Giul. Che cosa è che raccogliete così dolcemente?

Luc. Nulla.

Giul. Perchè vi siete dunque chinata?

Luc. Per prendere un foglio che mi era caduto.

Giul. E un foglio lo chiamate nulla?

Luc. Nulla che mi risguardi,

Giul. Lasciate dunque che lo raccolgano coloro a cui spetta.

Luc. Signora, temo che non restasse sempre per terra.

Giul.

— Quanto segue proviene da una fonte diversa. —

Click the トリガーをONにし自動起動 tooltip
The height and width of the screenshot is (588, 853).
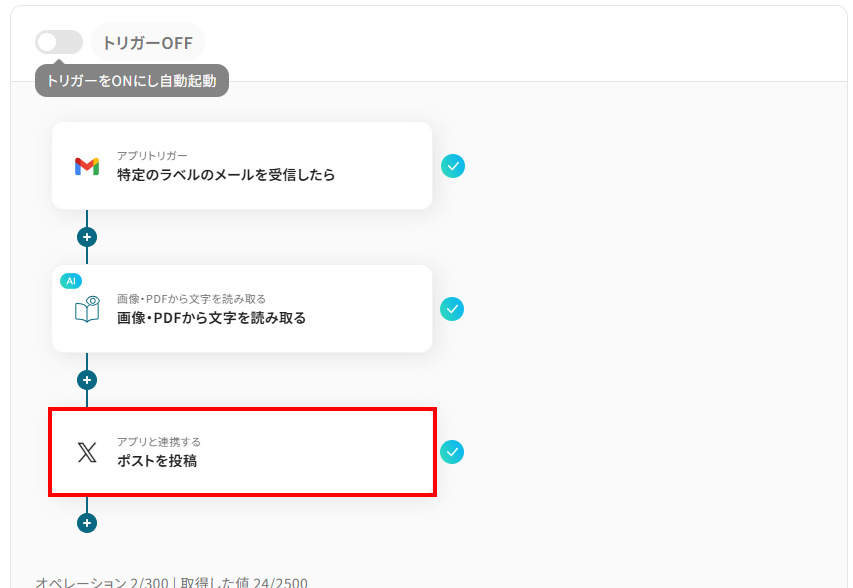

Sarà qualche vostro amante che vi avrà scritto per le rime.

Luc. Così potrò cantare i suoi versi, signora, se mi insegnate un motivo, voi che ne sapete tanti.

Giul. Credo che potreste cantar sull’aria: luce di amore.

Luc. È troppo grave per così amabile tema.

Giul. Grave? Avrete gran soggetto dunque di stare allegra?

Luc. Sì, signora; e voi pure l’avreste, imparando questa canzone.

Giul. Perchè non me la dite?

Luc. È troppo alta per le mie corde.

Giul. Vediamo questi versi. — Ebbene, fraschetta?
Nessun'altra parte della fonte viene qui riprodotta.